- [Task to complete] Report all lines of the records that contain "computer".
Top of Extracted data
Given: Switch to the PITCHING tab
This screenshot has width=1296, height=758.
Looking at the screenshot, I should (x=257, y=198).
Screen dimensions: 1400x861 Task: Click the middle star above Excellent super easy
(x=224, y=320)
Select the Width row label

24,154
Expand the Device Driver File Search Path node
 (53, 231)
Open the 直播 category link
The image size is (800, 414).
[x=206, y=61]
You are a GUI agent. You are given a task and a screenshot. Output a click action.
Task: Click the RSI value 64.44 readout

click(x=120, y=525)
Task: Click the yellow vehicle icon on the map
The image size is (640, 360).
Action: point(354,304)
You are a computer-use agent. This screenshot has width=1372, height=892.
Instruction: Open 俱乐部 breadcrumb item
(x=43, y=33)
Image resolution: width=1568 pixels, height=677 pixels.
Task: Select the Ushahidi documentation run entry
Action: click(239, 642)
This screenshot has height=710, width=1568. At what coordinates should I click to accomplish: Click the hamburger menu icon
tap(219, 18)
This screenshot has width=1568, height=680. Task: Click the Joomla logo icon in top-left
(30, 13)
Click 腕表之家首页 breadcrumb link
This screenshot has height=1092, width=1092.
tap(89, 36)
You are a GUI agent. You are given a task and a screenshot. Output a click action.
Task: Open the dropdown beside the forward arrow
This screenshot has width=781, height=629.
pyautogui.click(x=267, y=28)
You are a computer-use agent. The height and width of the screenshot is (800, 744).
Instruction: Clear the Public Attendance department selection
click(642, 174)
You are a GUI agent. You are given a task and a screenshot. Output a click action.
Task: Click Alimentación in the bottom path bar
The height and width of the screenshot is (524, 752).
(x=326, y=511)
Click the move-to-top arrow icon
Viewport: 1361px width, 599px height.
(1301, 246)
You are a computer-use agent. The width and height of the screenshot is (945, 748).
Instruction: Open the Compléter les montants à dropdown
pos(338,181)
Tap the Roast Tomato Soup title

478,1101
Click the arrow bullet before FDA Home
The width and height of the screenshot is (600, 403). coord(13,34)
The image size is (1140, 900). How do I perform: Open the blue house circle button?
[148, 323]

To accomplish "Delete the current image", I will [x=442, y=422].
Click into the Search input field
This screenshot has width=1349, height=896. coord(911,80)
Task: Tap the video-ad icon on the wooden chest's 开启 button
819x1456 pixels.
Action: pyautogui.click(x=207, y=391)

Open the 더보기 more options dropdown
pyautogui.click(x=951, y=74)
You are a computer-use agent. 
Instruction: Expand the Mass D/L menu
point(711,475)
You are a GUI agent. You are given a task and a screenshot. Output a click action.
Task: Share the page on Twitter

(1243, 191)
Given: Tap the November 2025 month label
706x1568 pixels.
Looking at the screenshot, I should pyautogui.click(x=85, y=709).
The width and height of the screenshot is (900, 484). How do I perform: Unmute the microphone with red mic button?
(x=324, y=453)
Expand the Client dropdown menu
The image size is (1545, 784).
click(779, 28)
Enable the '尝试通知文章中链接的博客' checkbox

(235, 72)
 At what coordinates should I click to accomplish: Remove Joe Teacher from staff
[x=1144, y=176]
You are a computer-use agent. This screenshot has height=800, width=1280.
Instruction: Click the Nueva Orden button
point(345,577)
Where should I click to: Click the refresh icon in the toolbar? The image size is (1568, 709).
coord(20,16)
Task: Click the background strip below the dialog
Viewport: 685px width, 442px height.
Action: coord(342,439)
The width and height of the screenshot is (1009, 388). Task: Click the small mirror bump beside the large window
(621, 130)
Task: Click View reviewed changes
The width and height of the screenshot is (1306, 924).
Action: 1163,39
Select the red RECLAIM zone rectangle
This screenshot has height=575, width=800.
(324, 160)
Bottom of Extracted data
- [Solution below]
You are a computer-use agent. This screenshot has width=1372, height=892.
You are a computer-use agent. The height and width of the screenshot is (800, 744).
You are a computer-use agent. The width and height of the screenshot is (945, 748).
You are a computer-use agent. 
You are a computer-use agent. This screenshot has height=800, width=1280.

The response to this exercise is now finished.